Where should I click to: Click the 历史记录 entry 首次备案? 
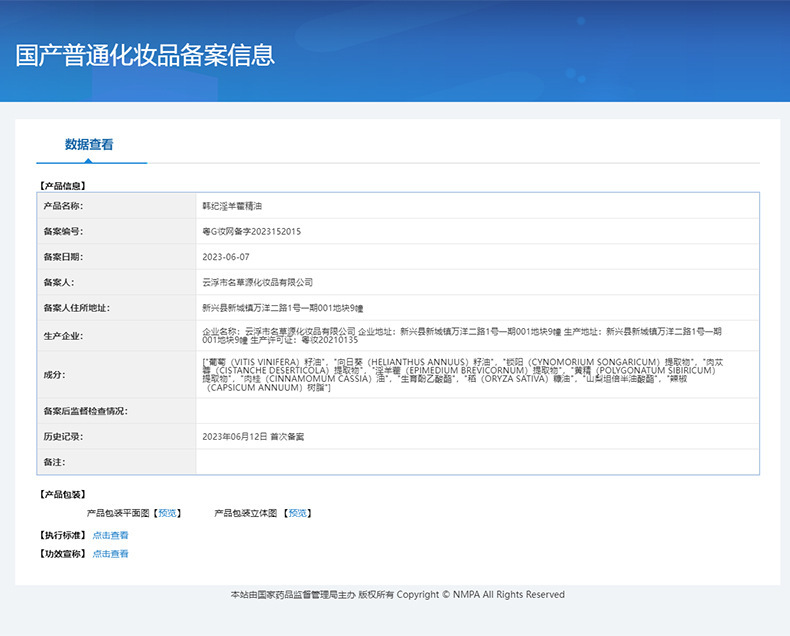point(287,436)
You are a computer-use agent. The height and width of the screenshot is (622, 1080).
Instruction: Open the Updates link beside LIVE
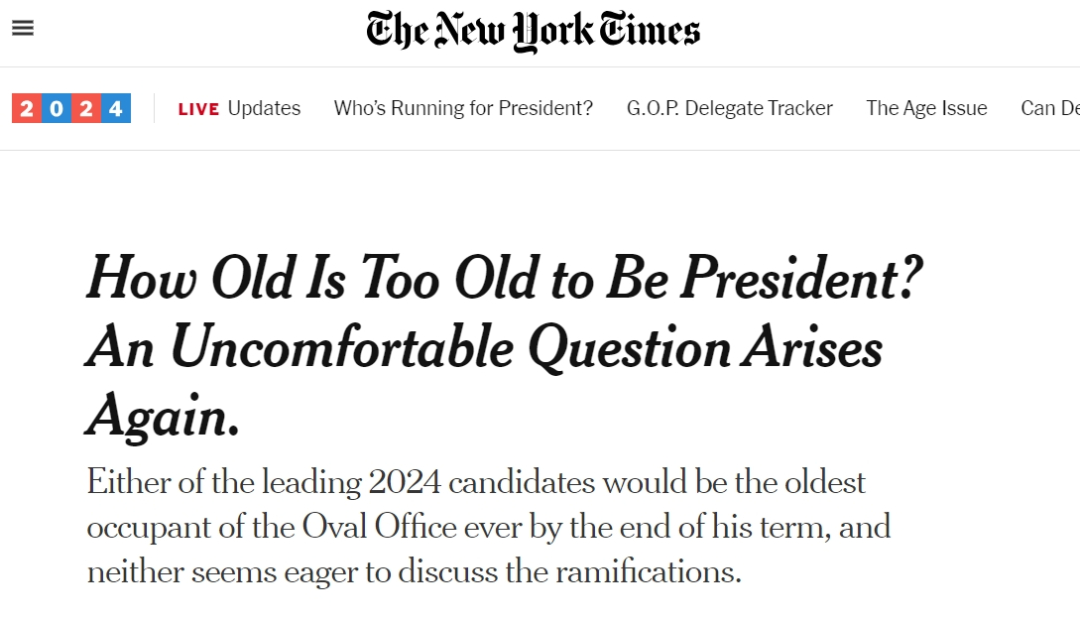(264, 108)
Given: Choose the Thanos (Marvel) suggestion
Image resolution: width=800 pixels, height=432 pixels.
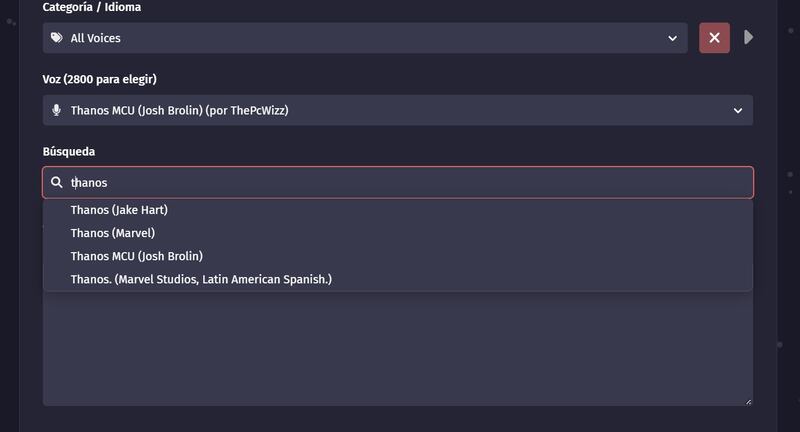Looking at the screenshot, I should click(x=113, y=233).
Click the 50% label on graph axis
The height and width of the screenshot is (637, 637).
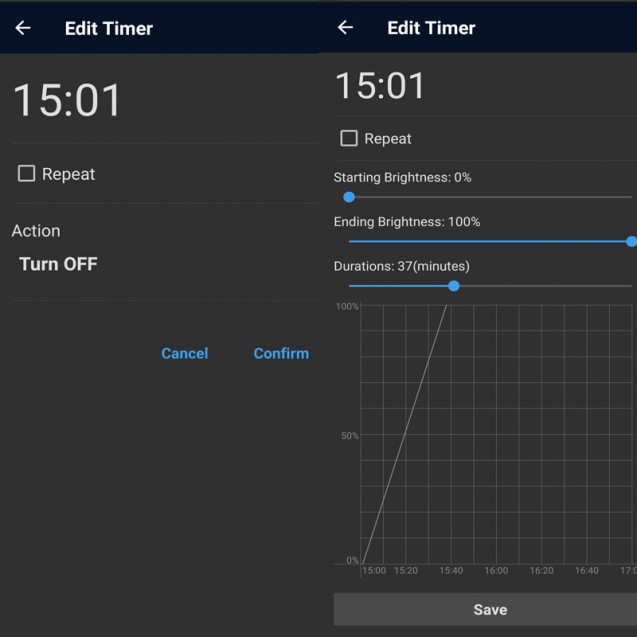[x=349, y=436]
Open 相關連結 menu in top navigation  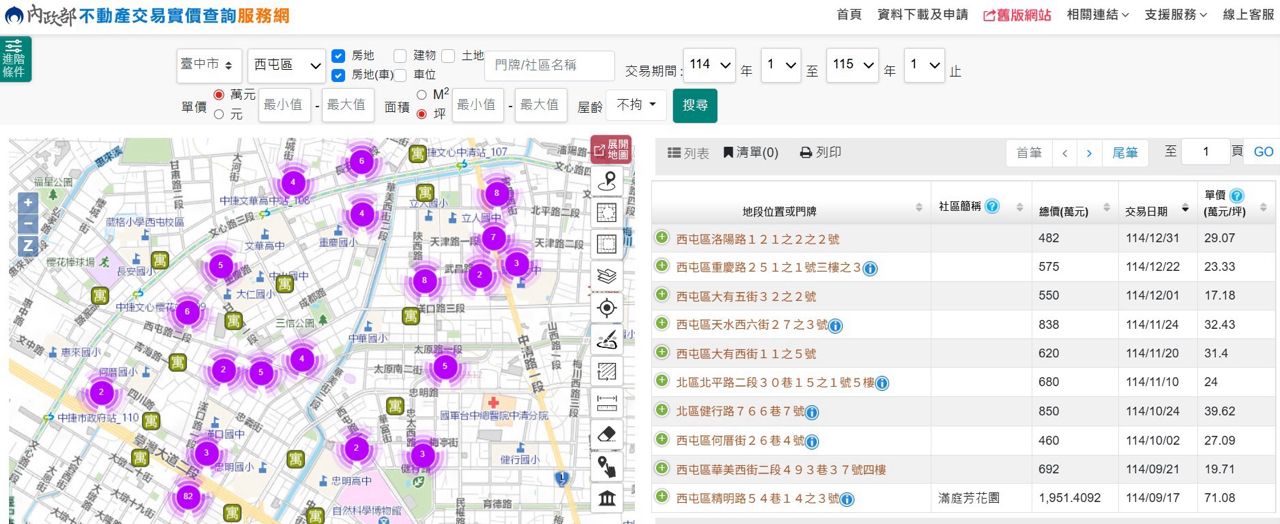click(1097, 15)
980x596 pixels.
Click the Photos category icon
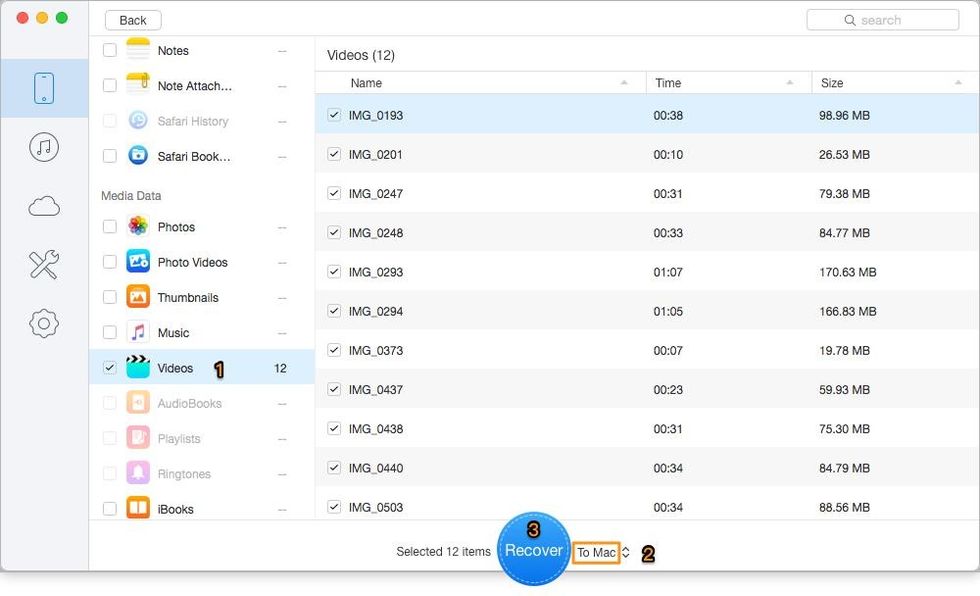(x=137, y=227)
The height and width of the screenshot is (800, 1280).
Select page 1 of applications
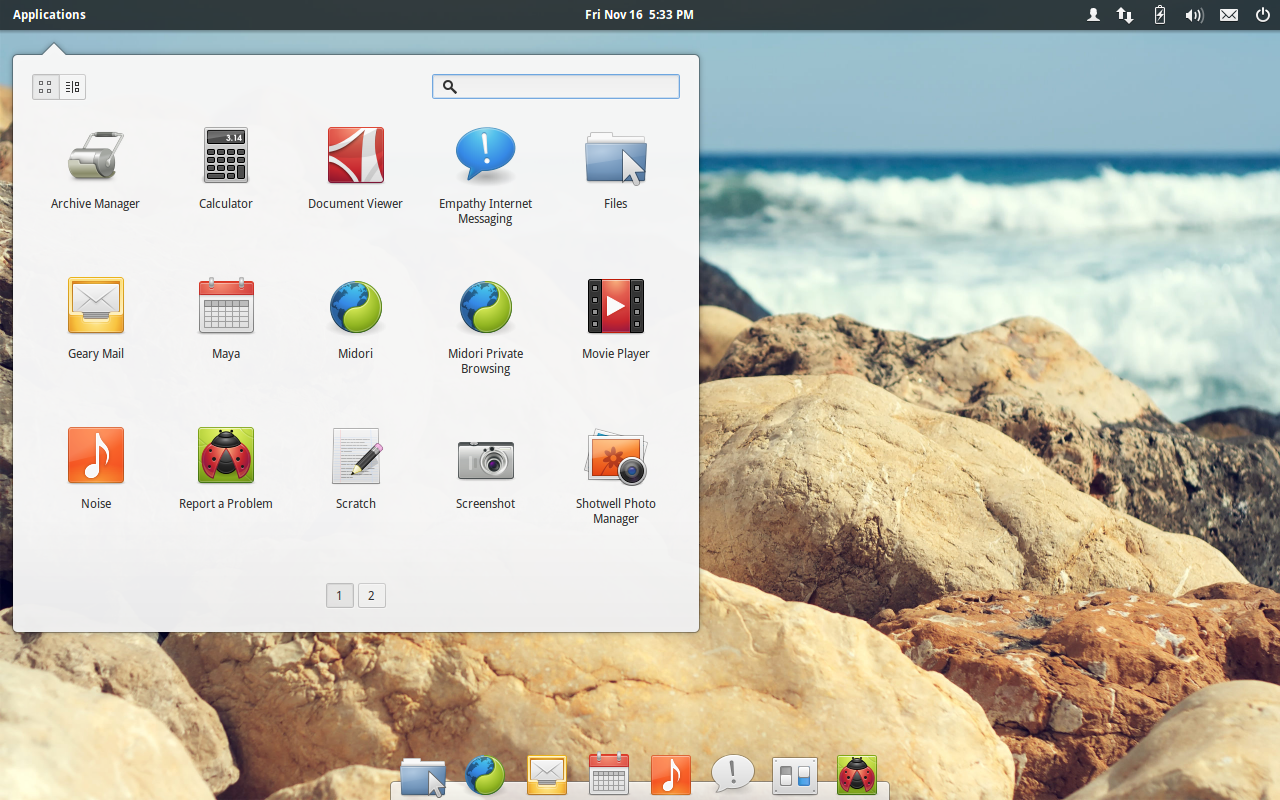[339, 596]
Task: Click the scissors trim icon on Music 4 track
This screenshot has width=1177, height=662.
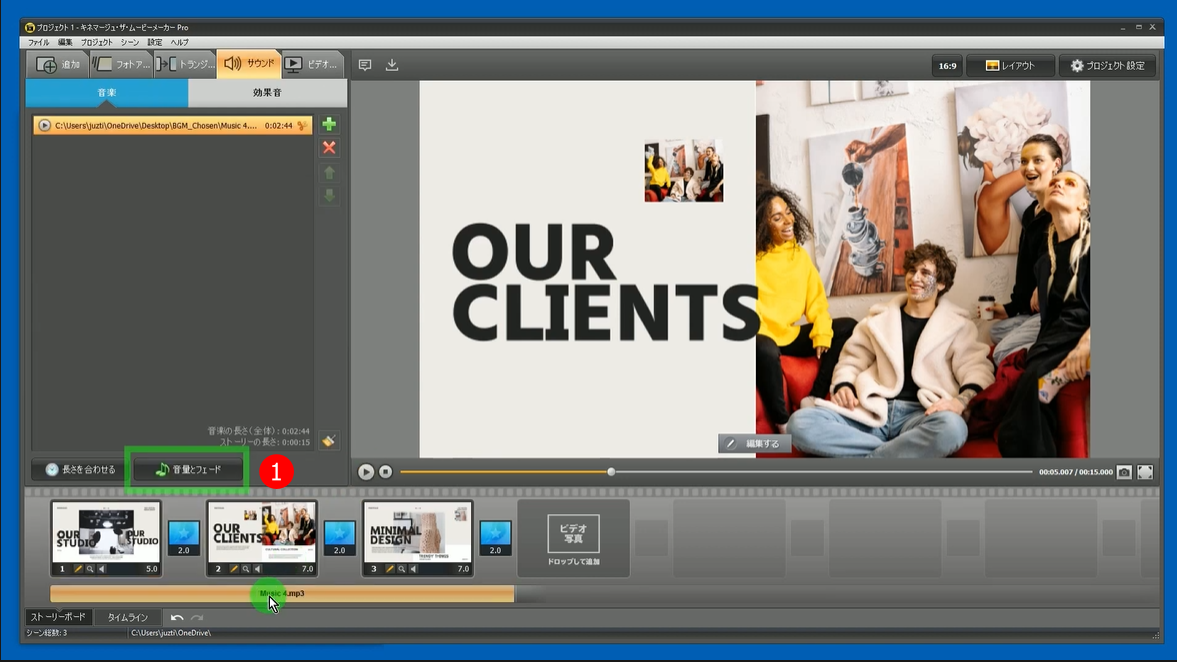Action: 302,126
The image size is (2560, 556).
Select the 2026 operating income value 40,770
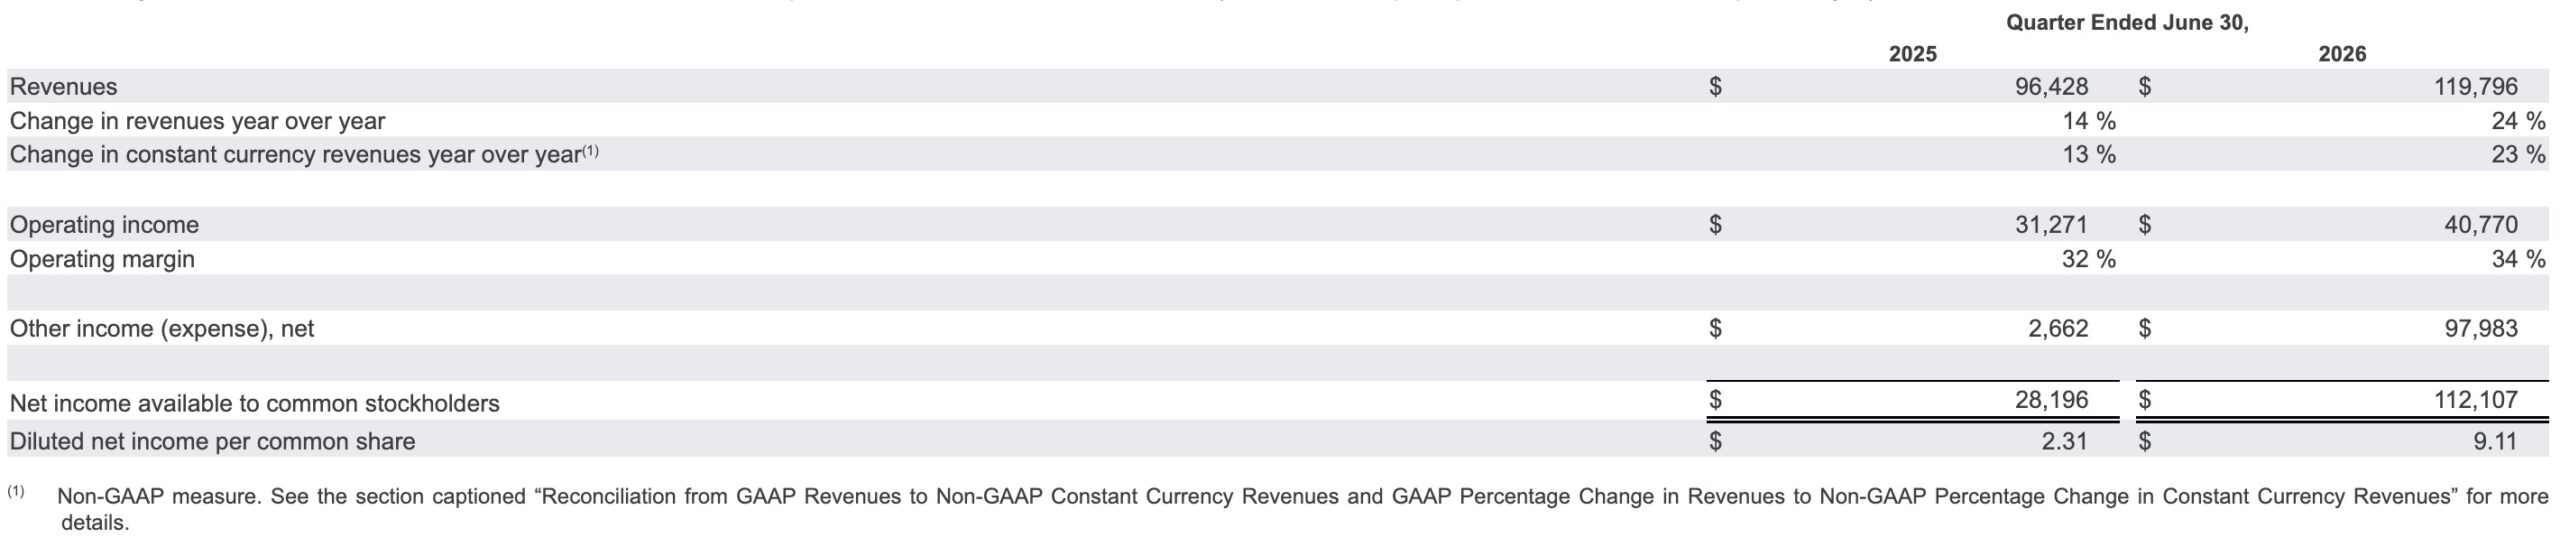(2481, 225)
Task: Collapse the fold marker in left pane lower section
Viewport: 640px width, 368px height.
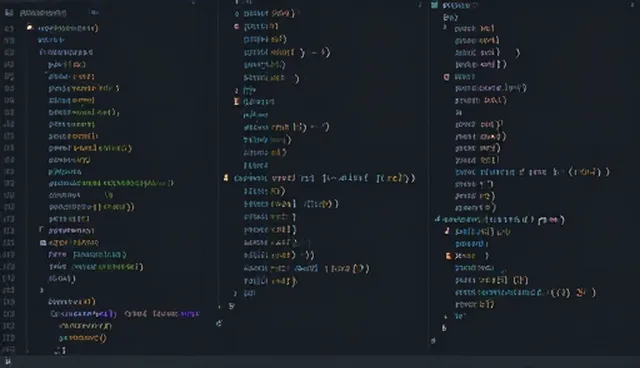Action: point(41,230)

§ **Work to complete**: Starting with the line that contains "Select the 2026 operating income value 40,770" and ending with the last line of the material, every line must be written out exactly; no other lines and no pictures are wanted.

§ **Answer below**:
Select the 2026 operating income value 40,770
(2481, 225)
Task: Collapse the fold marker in left pane lower section
Viewport: 640px width, 368px height.
Action: point(41,230)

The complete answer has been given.